A different research project from the University of Colorado at Boulder revealed that it isn’t only the physical activity and routine engagement that gardening provides, but that the soil itself may have a role to play in the increased well-being of senior gardeners. Certain soil microbes are not only totally harmless, but may boost the immune system and decrease anxiety and depression. There’s also Vitamin D to factor in, which can be absorbed through the skin when exposed to sunlight. Vitamin D is crucial for helping the body to absorbed other vitamins and minerals like calcium, which can help protect against osteoporosis. Vitamin D has also been linked to improved mental health and reduction of anxiety and depression.


That’s already a slew of reasons for retirees to enjoy “a little bit of earth” as Mary Lennox requested in The Secret Garden. But there’s still more— the physical benefits of gardening. Moving around, lifting light objects, bending, squatting, kneeling, and using the hands is exactly the kind of low-impact, full-body exercise seniors especially benefit from. Gardening isn’t strenuous by any means, but it does help seniors maintain muscle tone, balance, coordination, and other physical conditioning that may help them prevent falls or other physical discomforts as they age. 

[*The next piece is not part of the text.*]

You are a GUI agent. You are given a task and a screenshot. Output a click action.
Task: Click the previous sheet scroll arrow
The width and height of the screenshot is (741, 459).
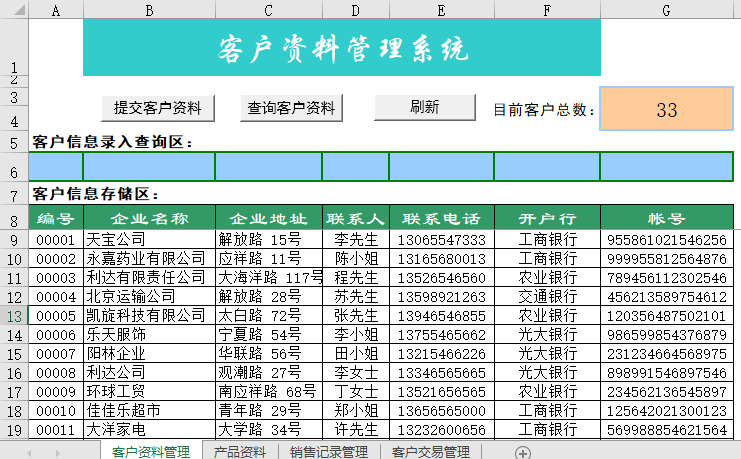pos(30,452)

There are other ways to enjoy spring and get that daily dose of flower power, though. A regular walk outside for even short periods and distances can have major physical, emotional, and cognitive health benefits. Between the increased circulation, Vitamin D intake, and sensory input, going for a walk is an excellent way for seniors to maintain health, and there’s no pleasanter time for a stroll than in the spring, whether it’s around an outdoor track, on the grounds of their Regency Retirement community, or for a gentle wildflower walk at a state park or arboretum. 


Spring is also a season of innumerable events, from the beginning of baseball season to the start of car shows, farmers markets, craft fairs, and music festivals. After being cooped up all winter with the cold and wet, people of all ages and interests are eager to get outside, feel the spring breeze on their skin, and reengage with their favorite activities. At Regency Retirement, we can’t wait to see how you savor spring.